消え入りそうな程小さな声で二人は話し始めた。
「な訳無いでしょ。じゃなくて、この先に、外の人が居る」
「え、」
海晴は、柚杏の辛辣な言葉にツッコミを入れるよりも前に、衝撃を受けたようだ。
「動物達から聞いたから正確な物だよ」
いつにも増して真剣な表情で柚杏が告げるものだから、海晴はこの“外の人”をどうやって追い出そうか思考を巡らせていた。
「このまま放置しとこう。そうしたら、ポロロッカにやられるかもだし」
柚杏は一つ、海晴に提案してみた。
「ポロロッカが来るまでにその人間が此処を破壊し尽くしちゃうかもじゃん」
海晴は酷く外の人を嫌っていた。それは無理も無い事なのだ。彼の愛した植物や動物がどれ程外の人に連れて行かれ、殺され、破壊された事か。それはもう、彼の両の手では数え切れない程だろう。
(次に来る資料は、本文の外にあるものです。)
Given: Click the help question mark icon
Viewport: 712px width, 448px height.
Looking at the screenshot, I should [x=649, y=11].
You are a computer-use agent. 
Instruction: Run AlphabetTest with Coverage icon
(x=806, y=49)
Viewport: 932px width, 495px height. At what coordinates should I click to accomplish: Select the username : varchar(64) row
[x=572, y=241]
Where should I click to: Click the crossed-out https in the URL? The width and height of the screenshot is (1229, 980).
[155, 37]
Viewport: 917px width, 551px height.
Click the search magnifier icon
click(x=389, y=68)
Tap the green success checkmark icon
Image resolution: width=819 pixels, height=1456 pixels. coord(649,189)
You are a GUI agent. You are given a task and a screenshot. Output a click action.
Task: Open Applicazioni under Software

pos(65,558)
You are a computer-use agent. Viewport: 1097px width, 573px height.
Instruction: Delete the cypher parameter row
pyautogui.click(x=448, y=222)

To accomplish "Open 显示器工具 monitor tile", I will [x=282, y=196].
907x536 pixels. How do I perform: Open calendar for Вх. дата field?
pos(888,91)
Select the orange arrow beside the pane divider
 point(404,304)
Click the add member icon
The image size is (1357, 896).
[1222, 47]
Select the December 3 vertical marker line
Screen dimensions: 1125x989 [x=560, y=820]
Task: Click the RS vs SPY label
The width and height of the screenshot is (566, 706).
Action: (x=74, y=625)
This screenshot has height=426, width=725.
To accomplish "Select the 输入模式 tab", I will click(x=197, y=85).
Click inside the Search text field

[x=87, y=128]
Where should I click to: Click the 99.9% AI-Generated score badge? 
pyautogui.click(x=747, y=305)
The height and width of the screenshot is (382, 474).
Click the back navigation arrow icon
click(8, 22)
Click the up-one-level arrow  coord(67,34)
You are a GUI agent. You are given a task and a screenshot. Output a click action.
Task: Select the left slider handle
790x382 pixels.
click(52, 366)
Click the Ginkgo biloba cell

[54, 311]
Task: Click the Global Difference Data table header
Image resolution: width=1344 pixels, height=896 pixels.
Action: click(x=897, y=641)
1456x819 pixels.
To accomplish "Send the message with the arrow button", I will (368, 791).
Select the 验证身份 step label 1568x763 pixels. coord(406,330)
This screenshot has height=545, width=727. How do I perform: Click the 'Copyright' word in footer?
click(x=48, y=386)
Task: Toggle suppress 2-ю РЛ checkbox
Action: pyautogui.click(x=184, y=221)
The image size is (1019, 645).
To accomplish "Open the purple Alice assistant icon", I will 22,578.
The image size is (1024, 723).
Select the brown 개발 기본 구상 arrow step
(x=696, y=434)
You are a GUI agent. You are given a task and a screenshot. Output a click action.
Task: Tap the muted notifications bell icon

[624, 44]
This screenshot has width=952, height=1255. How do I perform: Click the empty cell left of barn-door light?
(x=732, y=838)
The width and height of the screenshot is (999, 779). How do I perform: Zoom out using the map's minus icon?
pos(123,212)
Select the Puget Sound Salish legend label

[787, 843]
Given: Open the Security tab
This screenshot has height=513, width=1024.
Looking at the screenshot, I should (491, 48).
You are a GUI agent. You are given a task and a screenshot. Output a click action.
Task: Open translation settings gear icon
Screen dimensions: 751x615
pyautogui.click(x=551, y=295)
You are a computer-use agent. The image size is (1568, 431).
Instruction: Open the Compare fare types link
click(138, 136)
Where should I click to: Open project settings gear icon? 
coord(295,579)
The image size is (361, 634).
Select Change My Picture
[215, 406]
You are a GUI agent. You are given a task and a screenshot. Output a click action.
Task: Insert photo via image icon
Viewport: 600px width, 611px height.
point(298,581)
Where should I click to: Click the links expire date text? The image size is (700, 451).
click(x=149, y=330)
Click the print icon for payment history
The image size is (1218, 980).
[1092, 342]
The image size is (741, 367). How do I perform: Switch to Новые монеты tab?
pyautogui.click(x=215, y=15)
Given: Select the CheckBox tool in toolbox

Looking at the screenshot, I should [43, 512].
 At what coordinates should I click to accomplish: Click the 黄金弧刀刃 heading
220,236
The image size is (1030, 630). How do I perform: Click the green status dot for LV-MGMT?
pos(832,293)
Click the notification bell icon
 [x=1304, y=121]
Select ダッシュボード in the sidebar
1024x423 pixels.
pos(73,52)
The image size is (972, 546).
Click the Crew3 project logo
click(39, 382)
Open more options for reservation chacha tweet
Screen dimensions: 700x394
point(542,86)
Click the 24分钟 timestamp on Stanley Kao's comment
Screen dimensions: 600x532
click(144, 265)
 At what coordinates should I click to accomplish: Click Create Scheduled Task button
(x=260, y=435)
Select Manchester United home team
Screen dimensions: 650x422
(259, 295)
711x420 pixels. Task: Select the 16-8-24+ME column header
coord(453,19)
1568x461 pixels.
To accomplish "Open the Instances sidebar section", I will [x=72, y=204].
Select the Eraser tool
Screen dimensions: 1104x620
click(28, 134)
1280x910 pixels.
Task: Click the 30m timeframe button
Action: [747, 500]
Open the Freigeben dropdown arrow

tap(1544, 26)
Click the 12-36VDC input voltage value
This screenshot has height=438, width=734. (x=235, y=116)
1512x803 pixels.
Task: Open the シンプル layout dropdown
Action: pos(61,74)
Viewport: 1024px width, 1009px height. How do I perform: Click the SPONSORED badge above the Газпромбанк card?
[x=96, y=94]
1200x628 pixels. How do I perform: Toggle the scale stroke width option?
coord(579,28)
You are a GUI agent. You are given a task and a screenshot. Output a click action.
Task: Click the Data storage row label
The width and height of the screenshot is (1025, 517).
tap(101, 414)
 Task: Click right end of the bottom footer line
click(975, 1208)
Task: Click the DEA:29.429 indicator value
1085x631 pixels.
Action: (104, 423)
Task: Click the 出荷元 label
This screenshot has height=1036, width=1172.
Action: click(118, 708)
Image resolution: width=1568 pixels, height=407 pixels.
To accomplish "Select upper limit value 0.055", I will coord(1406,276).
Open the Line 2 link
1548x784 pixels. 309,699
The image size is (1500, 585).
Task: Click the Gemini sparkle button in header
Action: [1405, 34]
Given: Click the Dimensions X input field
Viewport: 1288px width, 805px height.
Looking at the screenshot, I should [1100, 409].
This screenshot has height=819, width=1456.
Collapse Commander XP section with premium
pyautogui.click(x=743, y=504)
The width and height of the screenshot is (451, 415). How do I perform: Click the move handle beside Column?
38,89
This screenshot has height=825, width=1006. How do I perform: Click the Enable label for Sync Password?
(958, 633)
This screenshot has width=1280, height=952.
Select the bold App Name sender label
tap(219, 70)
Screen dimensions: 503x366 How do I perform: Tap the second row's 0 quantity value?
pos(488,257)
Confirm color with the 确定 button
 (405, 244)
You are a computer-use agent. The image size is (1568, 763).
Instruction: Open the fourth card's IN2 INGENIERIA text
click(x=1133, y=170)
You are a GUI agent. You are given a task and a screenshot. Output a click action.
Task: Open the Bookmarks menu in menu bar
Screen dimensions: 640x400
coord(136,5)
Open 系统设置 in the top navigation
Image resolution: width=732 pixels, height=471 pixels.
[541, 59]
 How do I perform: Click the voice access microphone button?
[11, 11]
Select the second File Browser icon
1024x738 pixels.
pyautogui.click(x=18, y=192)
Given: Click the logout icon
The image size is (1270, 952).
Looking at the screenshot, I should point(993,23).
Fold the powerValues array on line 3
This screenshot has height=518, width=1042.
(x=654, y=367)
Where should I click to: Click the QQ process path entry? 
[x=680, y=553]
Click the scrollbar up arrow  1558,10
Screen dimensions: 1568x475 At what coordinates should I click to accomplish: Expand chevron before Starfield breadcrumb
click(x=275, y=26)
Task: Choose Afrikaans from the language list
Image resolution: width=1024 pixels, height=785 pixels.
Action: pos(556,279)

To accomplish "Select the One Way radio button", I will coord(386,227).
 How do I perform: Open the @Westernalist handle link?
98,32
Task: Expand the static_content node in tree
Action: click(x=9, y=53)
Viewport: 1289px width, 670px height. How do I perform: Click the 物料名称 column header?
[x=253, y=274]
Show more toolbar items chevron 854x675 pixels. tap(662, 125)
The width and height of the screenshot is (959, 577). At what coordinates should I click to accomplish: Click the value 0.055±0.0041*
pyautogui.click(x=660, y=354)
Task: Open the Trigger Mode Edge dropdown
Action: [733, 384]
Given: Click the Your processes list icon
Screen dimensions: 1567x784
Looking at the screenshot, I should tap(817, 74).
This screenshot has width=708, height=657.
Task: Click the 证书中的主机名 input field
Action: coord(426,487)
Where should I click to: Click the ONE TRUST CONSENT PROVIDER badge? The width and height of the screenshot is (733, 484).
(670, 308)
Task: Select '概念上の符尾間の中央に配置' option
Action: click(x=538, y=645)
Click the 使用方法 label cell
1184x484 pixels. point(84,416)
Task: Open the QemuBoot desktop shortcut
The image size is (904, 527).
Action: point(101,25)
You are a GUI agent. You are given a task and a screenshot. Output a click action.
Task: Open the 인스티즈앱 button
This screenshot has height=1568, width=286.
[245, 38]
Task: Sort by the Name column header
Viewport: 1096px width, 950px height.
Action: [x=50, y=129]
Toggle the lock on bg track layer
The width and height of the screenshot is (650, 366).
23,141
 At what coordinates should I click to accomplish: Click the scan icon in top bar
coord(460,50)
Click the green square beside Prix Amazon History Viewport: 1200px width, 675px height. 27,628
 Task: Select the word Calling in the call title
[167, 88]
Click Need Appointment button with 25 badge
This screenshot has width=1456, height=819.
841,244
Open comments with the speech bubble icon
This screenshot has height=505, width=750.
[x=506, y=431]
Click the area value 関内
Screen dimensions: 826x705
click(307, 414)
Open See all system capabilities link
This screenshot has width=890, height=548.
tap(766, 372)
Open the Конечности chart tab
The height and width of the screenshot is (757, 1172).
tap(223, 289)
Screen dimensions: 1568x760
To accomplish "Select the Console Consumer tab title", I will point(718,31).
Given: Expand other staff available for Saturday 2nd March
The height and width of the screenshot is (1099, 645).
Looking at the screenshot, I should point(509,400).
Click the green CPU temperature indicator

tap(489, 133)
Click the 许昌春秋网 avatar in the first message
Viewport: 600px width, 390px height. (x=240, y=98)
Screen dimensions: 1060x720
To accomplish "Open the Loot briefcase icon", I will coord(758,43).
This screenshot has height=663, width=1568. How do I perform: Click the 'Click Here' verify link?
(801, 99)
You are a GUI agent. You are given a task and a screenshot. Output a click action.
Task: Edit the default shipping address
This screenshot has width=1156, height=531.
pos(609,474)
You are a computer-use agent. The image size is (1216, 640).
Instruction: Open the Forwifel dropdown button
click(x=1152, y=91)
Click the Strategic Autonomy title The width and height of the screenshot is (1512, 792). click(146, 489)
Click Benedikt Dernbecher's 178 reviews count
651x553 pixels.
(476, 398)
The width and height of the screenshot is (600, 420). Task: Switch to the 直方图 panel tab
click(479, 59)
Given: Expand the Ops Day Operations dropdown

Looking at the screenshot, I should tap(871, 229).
それに、ここ最近の暑さは外の人が招いたものだと聞く。それが余計に海晴の外の人嫌いを悪化させたのだろう。
「でも、外の人は一人だし、迷子みたいだよ。迷子とは思えないぐらいワクワクして進んでるみたいだけだ」
そう言った柚杏は少し驚いているようだった。
「はぁ?迷子?」
それを聞いた海晴は混乱しているようだ。
「ま、まぁ、海晴も能力で植物達に聞けばいいじゃんか」
この現状はこの二人にとっては異常だろう。
「わ、分かった」
驚きと混乱と疑問と、そんな感情で頭がパンクしそうになりつつも、海晴は近くに居た蔦に聞くことにした。